Bird of paradise (Strelitzia reginae), a native of South Africa, is appropriately named for its big, splashy blooms that resemble a brightly colored bird. A tropical plant, bird of paradise likes warm, humid climates and won't tolerate chilly winters. If your bird of paradise is outgrowing its boundaries, or if it needs a new and better home, the plant can be transplanted. Transplant bird of paradise in late spring or early summer.
Choose a spot for the transplanted bird of paradise plant. If possible, choose a place where the plant will be exposed to morning sunlight, but protected from hot afternoon sunlight. Although bird of paradise will grow in full sunlight, partial shade will promote a taller plant with larger blooms.
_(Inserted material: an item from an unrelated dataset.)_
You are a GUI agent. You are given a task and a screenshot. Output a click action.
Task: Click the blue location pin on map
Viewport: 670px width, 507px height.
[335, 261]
Prepare the soil for the transplanted bird of paradise plant. Use a garden fork or shovel to work the soil to a depth of 10 to 12 inches. Spread a 3- to 4-inch layer of compost or rotten manure to the top of the soil, then work it in well.
Water the bird of paradise plant the day before you plan to transplant it. A well-hydrated plant will tolerate transplantation more easily.
Insert a garden fork straight down into the soil 6 to 8 inches away from the bird of paradise clump. Rock the garden fork back and forth 3 to 4 times to loosen the roots of the clump. Continue loosening the roots in this manner in a circle around the plant, then carefully lift the clump from the ground.
Remove any areas with soft or brown roots, as well as areas with dead leaves. Transplant the bird of paradise to the prepared location immediately, or place the plant in a cool, shady place and keep the roots damp until you're ready to transplant it.
Dig a hole in the prepared spot. The hole should be only deep enough to accommodate the plant's roots, but two to three times as wide. If you're transplanting more than once plant, allow 6 feet between each plant.
Place the bird of paradise plant in the hole, and backfill the hole with the reserved soil. Be sure the top of the soil is slightly above the soil level. Tamp the soil lightly around the roots.
Use a shovel to create a shallow trench around the bird of paradise plant so that water can slowly drain to the roots. Water the bird of paradise deeply after planting, and keep the soil well-watered throughout the growing season.
Add 2 to 3 inches of mulch such as chopped leaves or shredded bark around the base of the bird of paradise, but leave 3 to 4 inches uncovered immediately around the circumference of the plant. Although mulch will retain moisture and deter weeds, if allowed to pile up against the plant, it can collect heat and moisture that can attract pests and disease.